Nitric oxide in respiratory failure in the newborn infant
- PMID: 9352615
- DOI: 10.1016/s0146-0005(97)80008-0
Nitric oxide in respiratory failure in the newborn infant
Abstract
Nitric oxide given as an inhalation (INO) is a novel selective pulmonary vasodilator without effects on the systemic circulation. Preliminary observations indicated that INO treatment was associated with improvements in oxygenation in near-term newborn infants with hypoxic respiratory failure and persistent pulmonary hypertension of the newborn (PPHN).

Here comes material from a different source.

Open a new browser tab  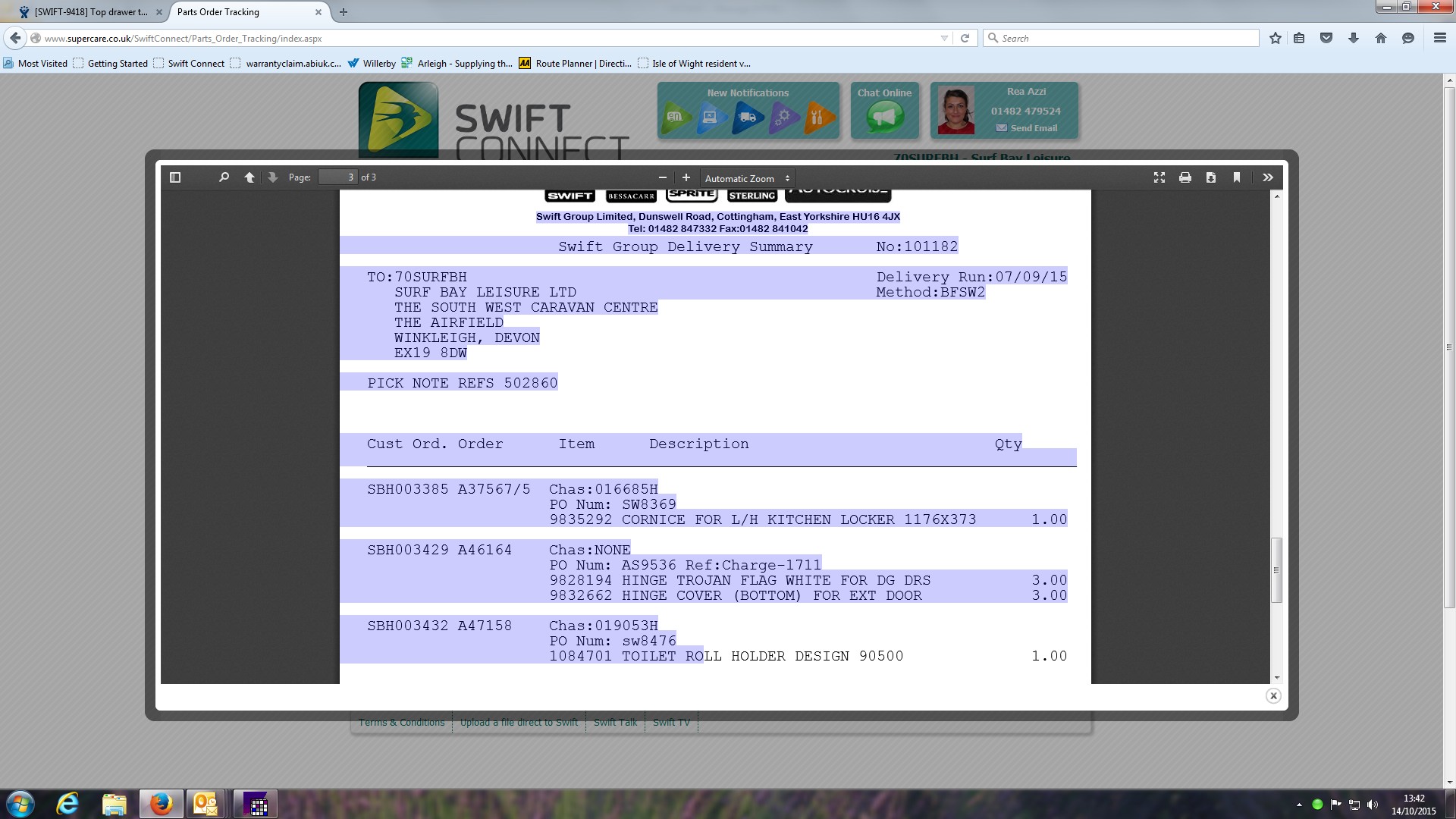pos(344,12)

Subsequently, at least eight prospective randomized controlled trials evaluating the use of INO in the near-term neonate with hypoxic respiratory failure have been presented or published. A meta-analysis of these trials has provided evidence that INO improves the PaO2 in the INO-treated infants by 52.8 mm Hg (weighted mean difference) compared with controls (95% CI, 38.2, 67.4), and significantly decreases the oxygenation index by 16.9 compared with controls (95% CI, -22.2, -11.6). The incidence of death or need for ECMO is significantly reduced by treatment with INO, relative risk 0.71 compared to control (95% CI, 0.57, 0.87), with the majority of the improvement observed in the reduction in the need for ECMO. A single study of infants with congenital diaphragmatic hernia (CDH) did not show a benefit for early INO therapy, with treated infants having a greater requirement for ECMO (P = .043). At present, there are no long-term evaluations of infants who have received INO as part of these prospective trials. INO improves oxygenation and reduces the need for ECMO in the near-term hypoxic neonate, but further research is required to evaluate the ultimate safety and benefit of this therapy.